- Stored data

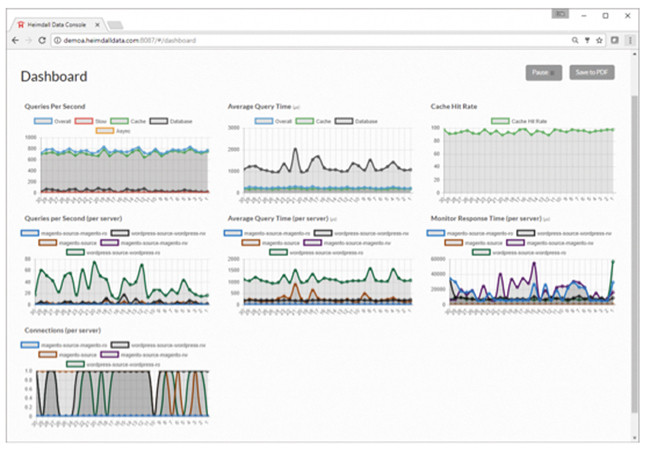650x453 pixels.
Task: Open a new browser tab
Action: coord(115,23)
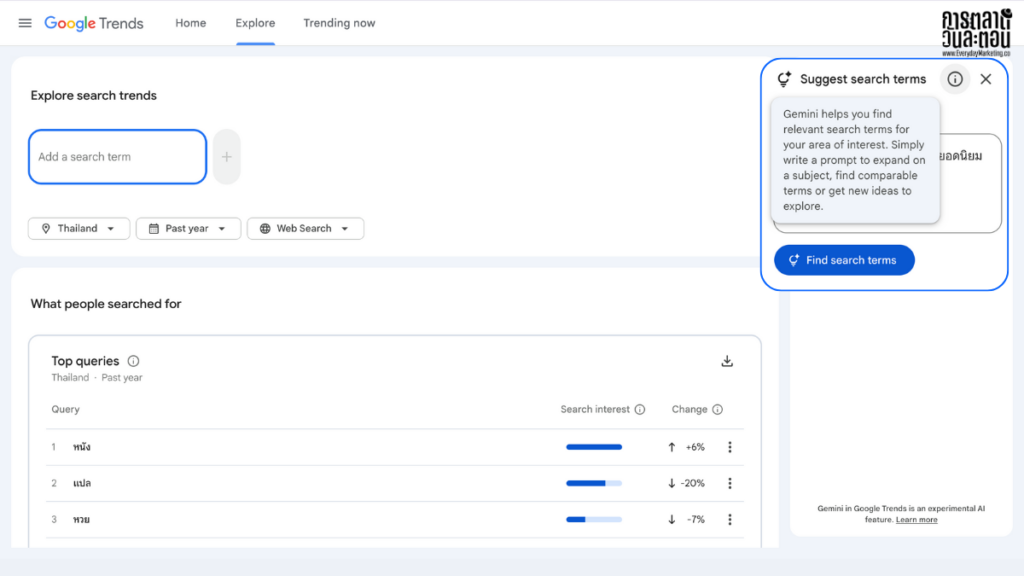Viewport: 1024px width, 576px height.
Task: Switch to the Home tab
Action: [x=190, y=23]
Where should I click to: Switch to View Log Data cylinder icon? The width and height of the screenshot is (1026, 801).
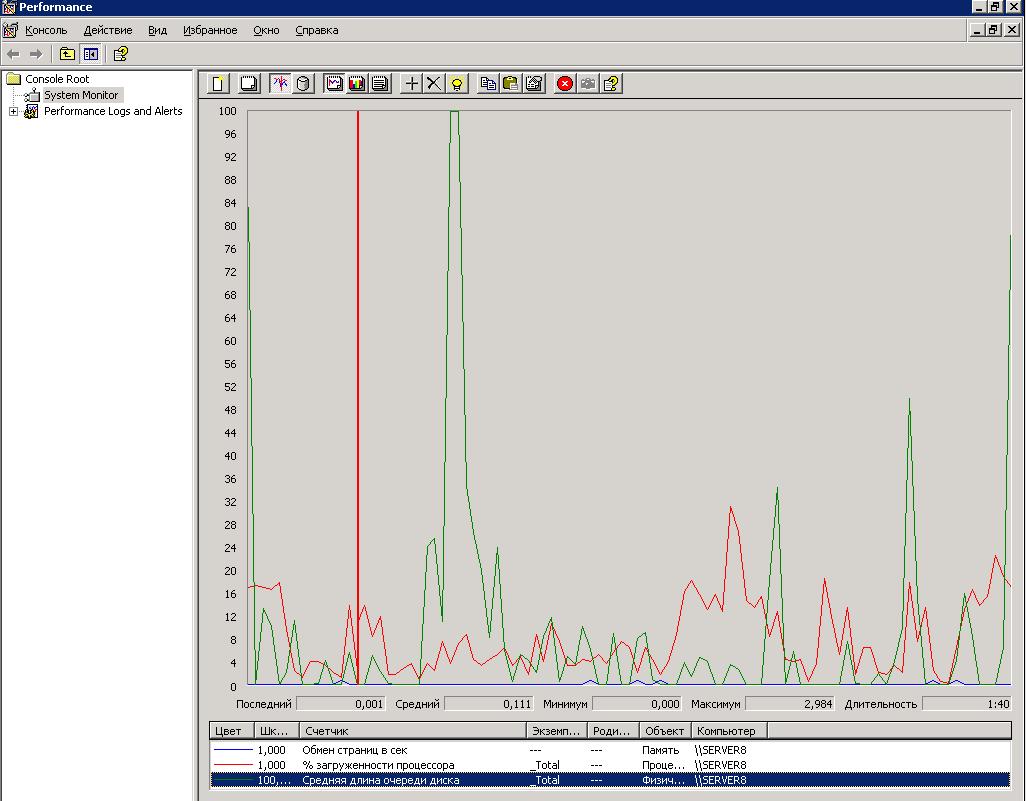pos(303,84)
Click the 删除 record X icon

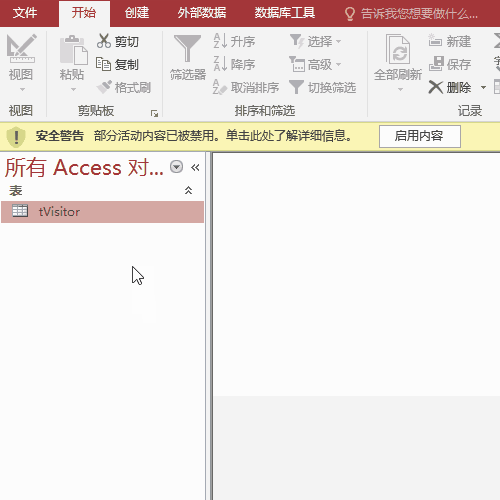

- Brief
Take the line that contains "Where should I" and every line after it down to the last line of the entries above, and output them exactly, with nothing else and no pictures.

- Exercise response
Where should I click to: Switch to View Log Data cylinder icon? The width and height of the screenshot is (1026, 801).
pos(303,84)
Click the 删除 record X icon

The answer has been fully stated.